Geschwisterrivalität:
Zwischen Geschwisterplüsch
und ziemlich harten Bandagen
– zwischen Liebe und Zank!

Stellt man sich als Mama oder Papa das Leben mit mehr als einem Kind vor, dann kommen da so ganz romantische Gedanken auf – von ganz viel inniger Geschwisterliebe und noch mehr rosarotem Plüsch. Man stellt sich vor, wie schön das alles sein würde und wie sich immer immer immer lieb haben, die Kleinen. Dann sieht man sie vor seinem inneren Auge schon gemeinsam friedlich spielen. Lachend oder kuschelnd. Hach ja, was wird das alles schön.

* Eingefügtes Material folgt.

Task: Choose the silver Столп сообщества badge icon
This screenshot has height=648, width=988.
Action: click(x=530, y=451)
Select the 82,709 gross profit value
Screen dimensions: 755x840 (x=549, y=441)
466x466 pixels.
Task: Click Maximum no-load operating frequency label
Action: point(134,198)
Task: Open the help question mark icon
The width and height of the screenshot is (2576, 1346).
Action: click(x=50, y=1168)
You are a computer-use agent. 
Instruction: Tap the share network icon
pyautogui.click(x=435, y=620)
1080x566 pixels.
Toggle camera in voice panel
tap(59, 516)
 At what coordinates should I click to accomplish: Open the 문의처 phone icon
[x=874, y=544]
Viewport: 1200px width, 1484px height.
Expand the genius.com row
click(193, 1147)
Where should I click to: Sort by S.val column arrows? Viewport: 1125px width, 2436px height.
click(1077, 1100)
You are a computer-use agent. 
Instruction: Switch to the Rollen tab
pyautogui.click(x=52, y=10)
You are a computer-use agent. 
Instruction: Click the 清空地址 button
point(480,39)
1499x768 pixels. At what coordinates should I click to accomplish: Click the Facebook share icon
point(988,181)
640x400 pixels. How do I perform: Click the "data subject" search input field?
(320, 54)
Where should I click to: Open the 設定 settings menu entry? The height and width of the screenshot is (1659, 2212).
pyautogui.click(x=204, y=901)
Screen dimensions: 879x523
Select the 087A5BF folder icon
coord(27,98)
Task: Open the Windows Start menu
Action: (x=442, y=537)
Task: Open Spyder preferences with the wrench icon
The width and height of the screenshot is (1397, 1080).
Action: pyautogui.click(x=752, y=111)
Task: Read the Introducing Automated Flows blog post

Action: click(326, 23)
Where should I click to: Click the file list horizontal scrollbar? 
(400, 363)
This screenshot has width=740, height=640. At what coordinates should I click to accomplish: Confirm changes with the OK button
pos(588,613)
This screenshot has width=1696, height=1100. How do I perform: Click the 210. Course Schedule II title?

Und dann kommt sie, BÄÄÄÄÄM, die Realität und zieht dir mir nichts, dir nichts die Schuhe aus. Nichts da Plüsch. Obwohl doch – im Wechsel halt, mal Hü, mal Hott, mal Geschwisterplüsch, mal Zoff. Das aber im so krassen Wechsel, dass selbst das für seine Unbeständigkeit bekannte deutsche Wetter nicht hinterher kommt. Als Eltern von mehreren Kindern befindet man sich also in einem Wechselbad der Gefühle. Von zuckersüßer Geschwisterliebe bis hin zu ganz harten Bandagen – schreibe ich und sehe aus dem Augenwinkel, wie eine Plastik-Schaufel im hohen Bogen weg fliegt. Natürlich untermalt mit lautstarkem Protest. Und für all das braucht es nur einen einzigen Wimpernschlag. Da spielen sie so friedlich zusammen, die große Schwester säuselt ihre liebsten Kosenamen, die sie so für ihren kleinen Bruder auf Lager hat (Ach du mein kleiner Kacka-Po, Mangolini, Süßipups – und mehr), vor sich hin und sie spielen zusammen. Zwischendurch bekommt er noch einen Kuss und einen liebevollen Tätschler. Alles ist so schön. So perfekt. Ich sitze da, schaue zu und mein Herz macht einen Satz: Hach ja, mein Herz schäumt fast über – vor Liebe und Rührseligkeit. Meine zwei Kleinen. Ein Herz und eine Seele. Hach, hach, hach…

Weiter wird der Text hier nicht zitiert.